It is clear that from the moment when the landed aristocracy is no longer able to maintain its position as an independent power, to fight, as an independent party, for the government position, in short, that from the moment when the Tories are definitively overthrown, British history has no longer any room for the Whigs. The aristocracy once destroyed, what is the use of an aristocratic representation of the Bourgeoisie against this aristocracy?
It is well known that in the middle ages the German Emperors put the just then arising towns under Imperial Governors, “advocati,” to protect these towns against the surrounding nobility. As soon as growing population and wealth gave them sufficient strength and independence to resist, and even to attack the nobility, the towns also drove out the noble Governors, the advocati.
The Whigs have been these advocati of the British Middle Class, and their governmental monopoly must break down as soon as the landed monopoly of the Tories is broken down. In the same measure as the Middle Class has developed its independent strength, they have shrunk down from a party to a coterie.
It is evident what a distastefully heterogeneous mixture the character of the British Whigs must turn out to be: Feudalists, who are at the same time Malthusians, money-mongers with feudal prejudices, aristocrats without point of honor, Bourgeois without industrial activity, finality — men with progressive phrases, progressists with fanatical Conservatism, traffickers in homeopathical fractions of reforms, fosterers of family — nepotism, Grand Masters of corruption, hypocrites of religion, Tartuffes of politics. The mass of the English people have a sound aesthetical common sense. They have. an instinctive hatred against everything motley and ambiguous, against bats and Russellites. And then, with the Tories, the mass of the English people, the urban and rural proletariat, has in common the hatred against the “money-monger.” With the Bourgeoisie it has in common the hatred against aristocrats. In the Whigs it hates the one and the other, aristocrats and Bourgeois, the landlord who oppresses, and the money lord who exploits it. In the Whig it hates the oligarchy which has ruled over England for more than a century, and by which the People is excluded from the direction of its own affairs.
The Peelites (Liberals and Conservatives) are no party, they are merely the souvenir of a partyman, of the late Sir Robert Peel. But Englishmen are too prosaical, for a souvenir to form, with them, the foundation for anything but elegies. And now, that the people have erected brass and marble monuments to the late Sir R. Peel in all parts of the country, they believe they are able so much the more to do without those perambulant Peel monuments, the Grahams, the Gladstones, the Cardwells, etc. The so-called Peelites are nothing but this staff of bureaucrats which Robert Peel had schooled for himself. And because they form a pretty complete staff, they forget for a moment that there is no army behind them. The Peelites, then, are old supporters of Sir R. Peel, who have not yet come to a conclusion as to what party to attach themselves to. It is evident that a similar scruple is not a sufficient means for them to constitute an independent power.

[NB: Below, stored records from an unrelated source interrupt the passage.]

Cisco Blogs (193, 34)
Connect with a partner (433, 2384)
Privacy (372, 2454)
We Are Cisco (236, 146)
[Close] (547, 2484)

Remain the Free Traders and the Chartists, the brief delineation of whose character will form the subject of my next.
1. Manchester School: A school of English bourgeois economists, Free Traders, who stood for freedom of trade and non-interference by the government with private enterprise. The manufacturers of Manchester played a particularly active part in this school. in the hypocritical appeals they addressed to the popular masses against the privileges of the aristocracy the Free Traders were safeguarding merely the interests of the industrial and trading bourgeoisie. “What they demand,” Marx wrote, “is the complete and undisguised ascendancy of the bourgeoisie, the open, official subjection of society at large under the laws of modern, bourgeois production, and tinder the rule of those men who are the directors of that production. By Free Trade they mean the unfettered movement of capital, ‘reed from all political, national and religious shackles.” The Manchestrians were very moderate in their opposition to the aristocracy and entered into a compromise with them to combat jointly all independent political activity on the part of the working-class.
2. People who laud the past.
3. American Whigs: A political party known as the Whigs was founded in the United States in 1832. It represented a bloc of bourgeois elements in the north-eastern states with southern planters who were interested in promoting American industry by means of developing the plantation system. In 1852 the party split on the issue of extending slavery to new western states. The left wing formed the nucleus of the bourgeois Republican Party, which sought to confine slavery to the southern states, while the right wing constituted the Democratic Party, which favoured territorially unrestricted slavery.